The Move Towards True Hybrid Processes in Additive Manufacturing
24 February 2017
We’ve seen some incredibly exciting developments in additive manufacturing technology in recent years. At RP Platform, we’ve been especially excited by the newest developments in hybrid processes — prototyping and production approaches that combine AM with ‘traditional’ manufacturing techniques. For example, certain parts of a product could be created using AM techniques, while others could be developed using CNC machining. This ‘best of both worlds’ approach has been around for some time, but it is only recently that we have begun to see it reflected in additive manufacturing technology.

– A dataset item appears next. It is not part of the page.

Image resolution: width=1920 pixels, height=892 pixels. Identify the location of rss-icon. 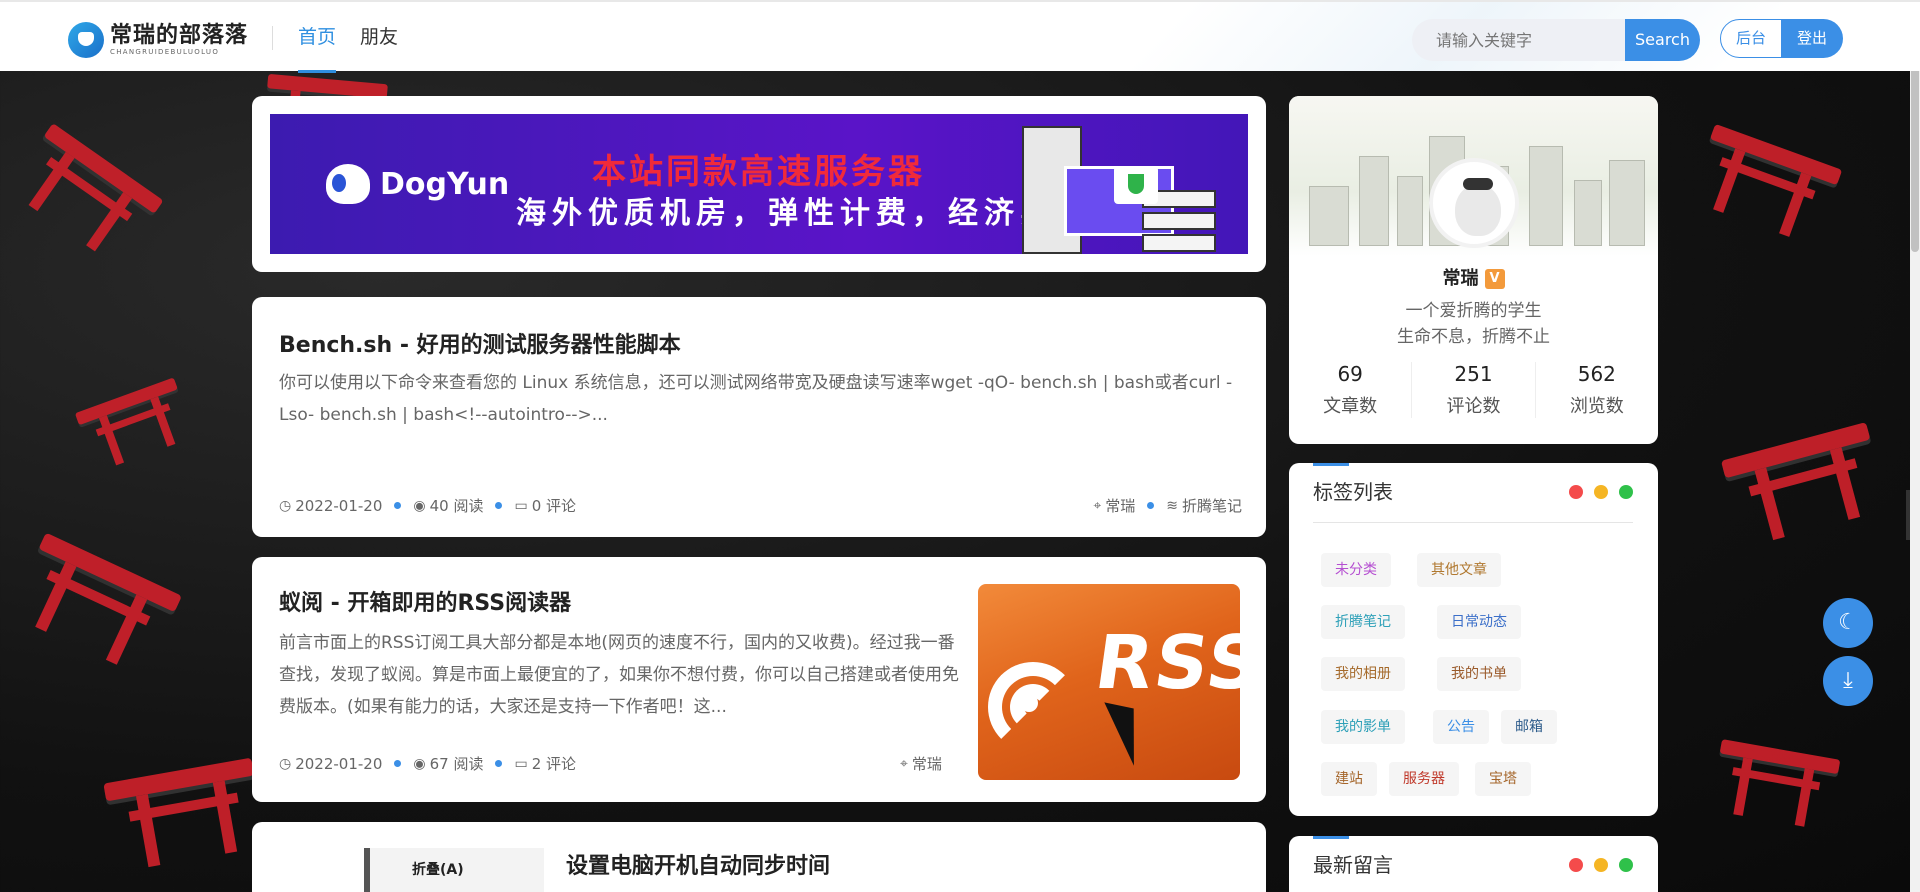
(1033, 707).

In recent years, we seen the launch of a number of machines that combine additive and subtractive manufacturing tools in a single, versatile platform. For example, early 2015 saw the launch of Hermle’s MPA 40, which combined both AM and CNC manufacturing capabilities in a single five-axis machining centre, allowing for mixed-metal products that would not be possible with AM alone.
At the same time, Hybrid Manufacturing Technologies have conducted intensive research into these processes, leading to the development of their AMBIT™ docking system — a modular design that allows tools for both AM and CNC to be controlled through a single platform. The company’s founder suggested that CNC manufacturers could use this technology as an opportunity to add AM techniques as an additional ‘layer’ on top of their established processes, encouraging users to explore concepts that would not be possible with either approach in isolation.

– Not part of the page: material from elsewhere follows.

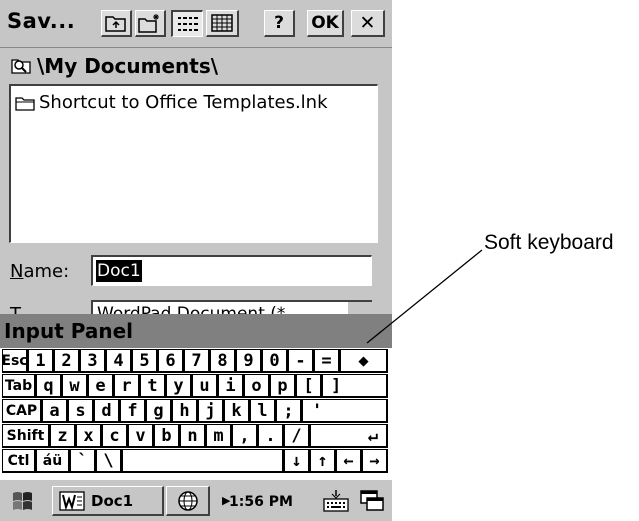 This screenshot has width=639, height=521. I want to click on callout-line, so click(424, 296).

Interest in these processes even led to a successful crowdfunding campaign to produce a desktop hybrid printer in 2015. BoXYZ combined AM, CNC and laser etching tools in a single compact unit, with the finished product earning excellent reviews from both professionals and hobbyists.
The potential this technology offers for both prototyping and production is obvious, but for it to be fully realised, workflow management tools must similarly evolve to complement it. It makes sense to choose the appropriate manufacturing technique on a project-by-project basis, but this will require smooth data flows and effective production scheduling to be implemented.
Workflows should be centrally managed, even when multiple techniques are to be utilised, in order to maintain effective volume packing and production scheduling. While software solutions already exist to enhance workflow management, it is important that they are able to manage multiple manufacturing techniques in this way, wherever they are to be utilised. Maintaining multiple workflows for different processes simply introduces too many opportunities for error when they need to be brought into alignment.
If this streamlined methodology is established as best practice throughout the manufacturing sector, we are confident that we will see hybrid processes growing in popularity as more and more innovative applications reveal themselves.